Ein Arbeiter misst die Strahlung im unterirdischen Atommülllager Asse © Tobias Schwarz / Reuters

Die Bundesregierung sieht keinen Zusammenhang zwischen dem maroden Atommülllager Asse und einem Anstieg von Krebsfällen in dessen Umgebung. Die erhöhten Krebsraten könnten "nicht durch die Strahlenbelastung aus der Asse erklärt werden", heißt es in der Antwort des Bundesumweltministeriums auf eine Anfrage der Grünen. Das Bündnis 90 bewertete diese Aussage als gewagt.

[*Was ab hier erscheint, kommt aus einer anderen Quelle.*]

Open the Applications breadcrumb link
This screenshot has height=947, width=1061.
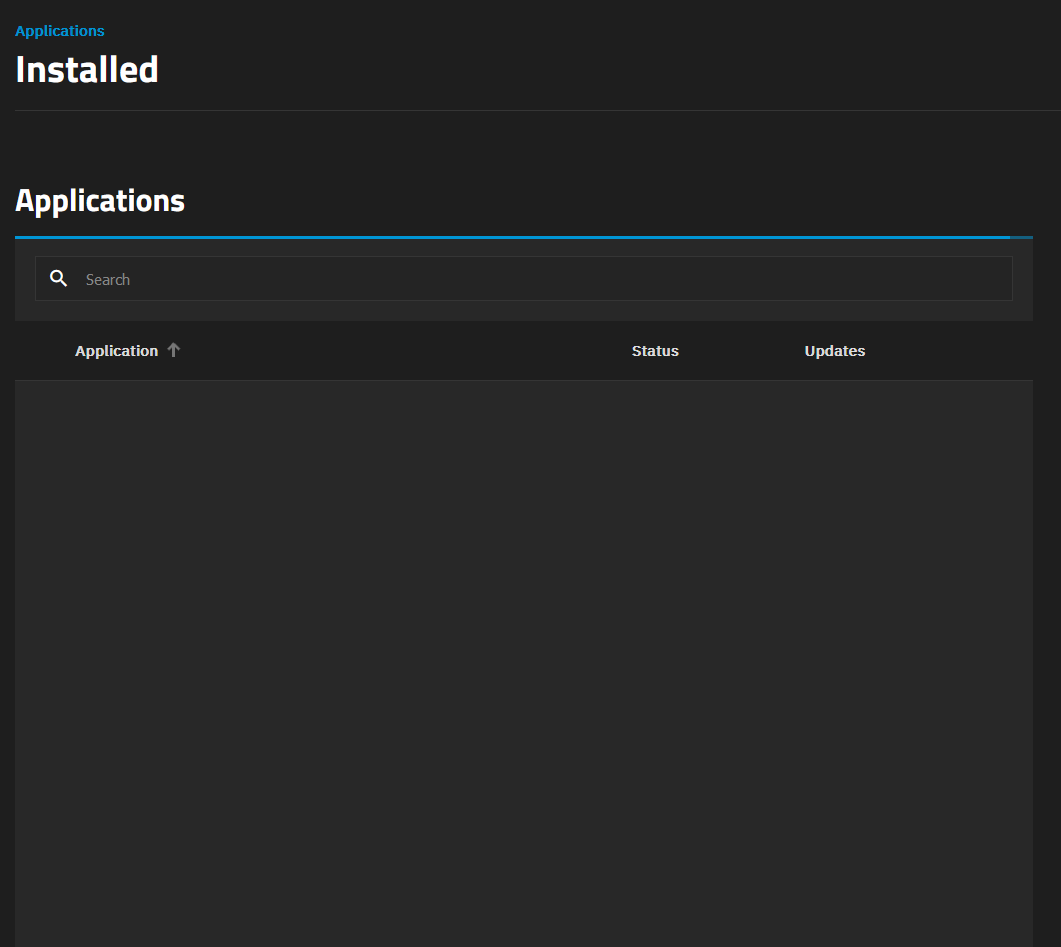point(60,31)
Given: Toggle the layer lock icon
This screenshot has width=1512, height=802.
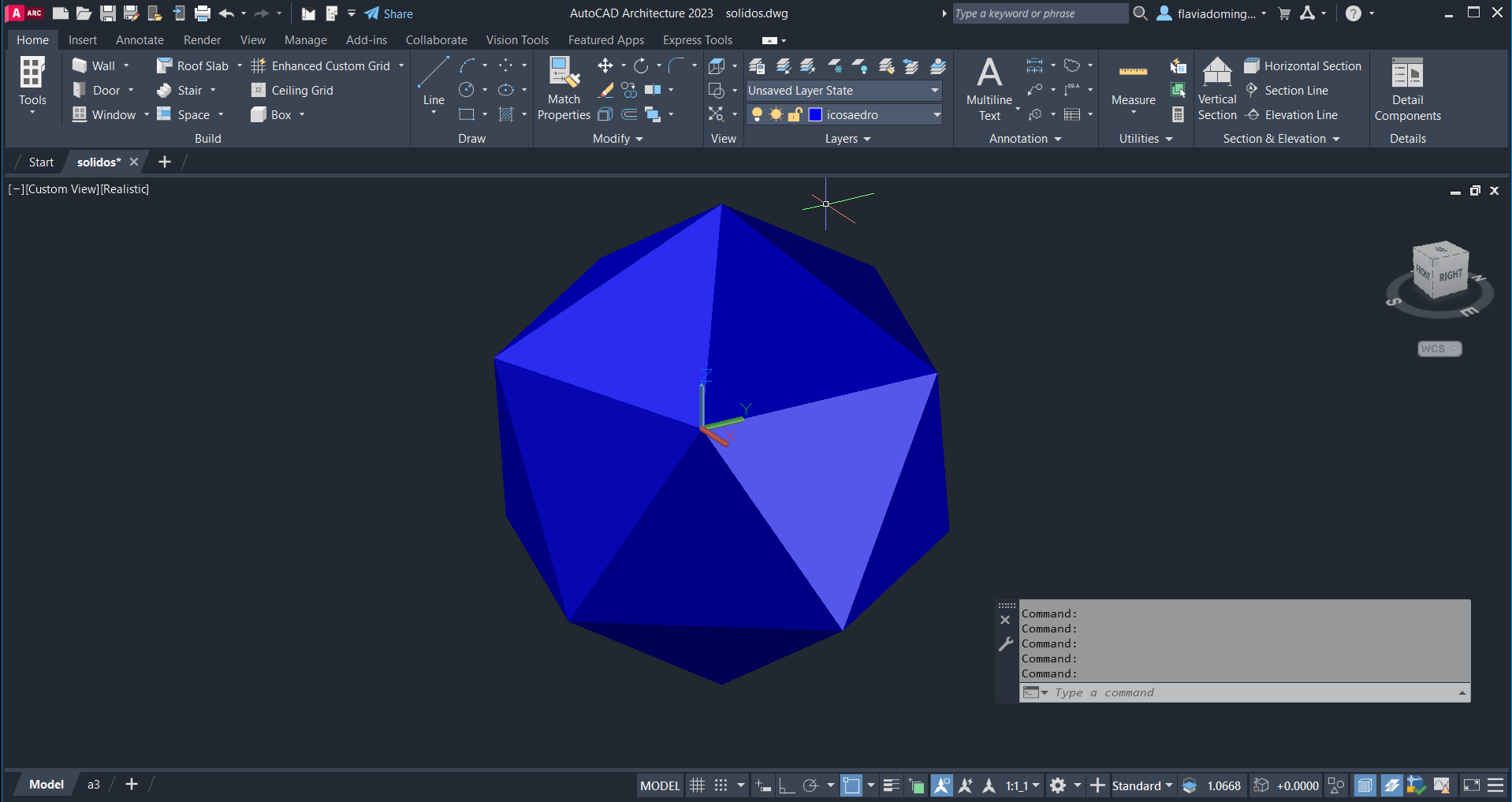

Um den beobachteten Anstieg der Krebsfälle durch Strahlung erklären zu können, müsse "die Dosis etwa 10.000 Mal höher sein als beobachtet", schrieb die Parlamentarische Staatssekretärin im Bundesumweltministerium, Ursula Heinen-Esser (CDU), in ihrer Antwort auf Fragen der Grünen-Fraktionsvize im Bundestag, Bärbel Höhn.

Eine Analyse seltener Krebserkrankungen in einer kleinen Region unterliege "zwangsläufig starken statistischen Schwankungen". Bei Auswertungen in einer bestimmten Anzahl von Gemeinden könnten höhere Erkrankungsraten "allein aufgrund des statistischen Zufalls" gefunden werden, hieß es in dem Schreiben weiter. Im Landkreis Wolfenbüttel selbst seien die Daten unauffällig, schrieb Heinen-Esser. Sie versicherte aber auch, die Bundesregierung sei "an einer schnellen Klärung der Sachlage interessiert" und bot dem Land Niedersachsen Unterstützung bei der Bewertung der beobachteten erhöhten Krebshäufigkeiten an.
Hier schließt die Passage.